Ross Hammond – Humanity Suite (Prescott Records, 2014) ****

By Paul Acquaro

Bay Area guitarist Ross Hammond’s Humanity Suite was written to perform at the Croker Museum in his hometown of Sacramento, California. Emancipating the Past, a show by visual artist Kara Walker, served as the backdrop, and inspiration, for the set of music. Calm on the surface, but rife with undercurrents of tension and disharmony, the musical work is at once sensitive to the exhibit’s unsettling imagery and a powerful statement on its own.

Hammond’s last quartet recording, Cathedrals, with Vinny Golia, Alex Cline, and Steuart Liebig, was a fantastic jazz-rock outing. However, working here with a larger band (now a sextet), the guitarist takes advantage of the expanded set of tonalities and goes for an even more textural approach to the pieces.

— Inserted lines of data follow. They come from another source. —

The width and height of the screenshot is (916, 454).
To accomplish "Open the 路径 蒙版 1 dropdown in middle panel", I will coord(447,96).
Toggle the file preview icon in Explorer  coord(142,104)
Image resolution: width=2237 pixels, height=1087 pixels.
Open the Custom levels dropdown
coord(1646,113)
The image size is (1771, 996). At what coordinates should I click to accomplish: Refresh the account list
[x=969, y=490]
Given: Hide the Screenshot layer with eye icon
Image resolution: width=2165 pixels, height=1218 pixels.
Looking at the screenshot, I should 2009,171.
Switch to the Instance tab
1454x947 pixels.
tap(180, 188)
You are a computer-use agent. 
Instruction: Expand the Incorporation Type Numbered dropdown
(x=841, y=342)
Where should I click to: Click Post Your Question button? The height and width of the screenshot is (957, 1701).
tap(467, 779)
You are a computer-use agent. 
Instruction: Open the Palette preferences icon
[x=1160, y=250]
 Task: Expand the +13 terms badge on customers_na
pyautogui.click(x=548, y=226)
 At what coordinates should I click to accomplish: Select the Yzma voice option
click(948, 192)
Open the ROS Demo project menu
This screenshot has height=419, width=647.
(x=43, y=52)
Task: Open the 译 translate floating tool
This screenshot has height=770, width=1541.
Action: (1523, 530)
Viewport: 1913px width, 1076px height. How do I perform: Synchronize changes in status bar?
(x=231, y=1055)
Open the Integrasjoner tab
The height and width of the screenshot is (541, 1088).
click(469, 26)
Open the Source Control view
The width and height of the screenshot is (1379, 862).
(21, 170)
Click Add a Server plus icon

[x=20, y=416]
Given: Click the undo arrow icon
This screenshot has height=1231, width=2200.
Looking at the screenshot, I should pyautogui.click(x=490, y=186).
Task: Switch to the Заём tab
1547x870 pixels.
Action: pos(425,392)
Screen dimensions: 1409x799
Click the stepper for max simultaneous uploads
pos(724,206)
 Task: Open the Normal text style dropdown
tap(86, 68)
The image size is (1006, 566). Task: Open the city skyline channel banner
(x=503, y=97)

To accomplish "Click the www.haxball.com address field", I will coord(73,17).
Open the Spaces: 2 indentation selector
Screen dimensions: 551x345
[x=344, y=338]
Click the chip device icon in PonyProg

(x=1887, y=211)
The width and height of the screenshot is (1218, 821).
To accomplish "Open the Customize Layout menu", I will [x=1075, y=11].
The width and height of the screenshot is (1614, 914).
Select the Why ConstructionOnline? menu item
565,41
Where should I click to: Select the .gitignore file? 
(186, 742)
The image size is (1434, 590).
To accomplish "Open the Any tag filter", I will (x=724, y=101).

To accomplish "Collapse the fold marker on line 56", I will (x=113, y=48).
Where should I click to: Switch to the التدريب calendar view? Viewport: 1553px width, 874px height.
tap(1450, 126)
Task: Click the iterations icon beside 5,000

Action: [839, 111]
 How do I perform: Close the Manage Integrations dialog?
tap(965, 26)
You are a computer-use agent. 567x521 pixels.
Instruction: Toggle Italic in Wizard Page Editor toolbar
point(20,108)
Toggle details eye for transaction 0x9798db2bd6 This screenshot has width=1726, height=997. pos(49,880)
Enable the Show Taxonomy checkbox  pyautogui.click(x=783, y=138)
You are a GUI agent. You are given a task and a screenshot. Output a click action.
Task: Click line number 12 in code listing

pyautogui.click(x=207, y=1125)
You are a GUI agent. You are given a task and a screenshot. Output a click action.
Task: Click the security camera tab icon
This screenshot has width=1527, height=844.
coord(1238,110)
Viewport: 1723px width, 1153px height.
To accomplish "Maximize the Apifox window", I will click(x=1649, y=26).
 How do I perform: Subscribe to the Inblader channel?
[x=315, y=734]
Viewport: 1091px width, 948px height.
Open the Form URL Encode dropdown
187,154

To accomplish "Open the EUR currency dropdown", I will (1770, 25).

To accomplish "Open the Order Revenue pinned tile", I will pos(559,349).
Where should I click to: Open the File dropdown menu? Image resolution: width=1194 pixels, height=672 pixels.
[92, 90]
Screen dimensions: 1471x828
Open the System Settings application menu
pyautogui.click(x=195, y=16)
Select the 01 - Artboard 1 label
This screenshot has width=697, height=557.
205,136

The sextet includes Vinny Golia on woodwinds, Catherine Sikora on saxophone, Clifford Childers’ on trombone, Kerry Kashiwagi on bass and Dax Compise on drums.

Hammond’s brittle slightly distorted electric guitar introduces the suite, and invokes symbols of America’s past by employing folk song like simplicity. The first ten minutes of the piece slowly build, each instrument tentatively entering and gently probing the edges of the tune, until a steady pulse is established and a fantastic saxophone solo follows. The piece is soon carefully deconstructed, leading to a plaintive sounding woodwind solo and some free ensemble playing.  The harmonies and counterpoint here reveal the prewritten pieces, which Hammond says he sketched out prior to the performance. The mix of spontaneity and mapped out sections gel quite well.

As evidenced in his previous recordings, Hammond gives his fellow musicians plenty of time and space to play with. He gives a lot space to the woodwinds on the first side, and when you’re working with as imaginative improvisers as Golia and Sikora, it seems like a wise choice. Side two opens with the guitar and the bass clarinet playfully engaging each other. Soon, the song locks into a groove and Hammond lets his guitar growl.

Moving seamlessly from compositional sketches to free group improvisation, Humanity Suite is an exciting musical development in Hammond’s discography. I’m looking forward to seeing what comes next!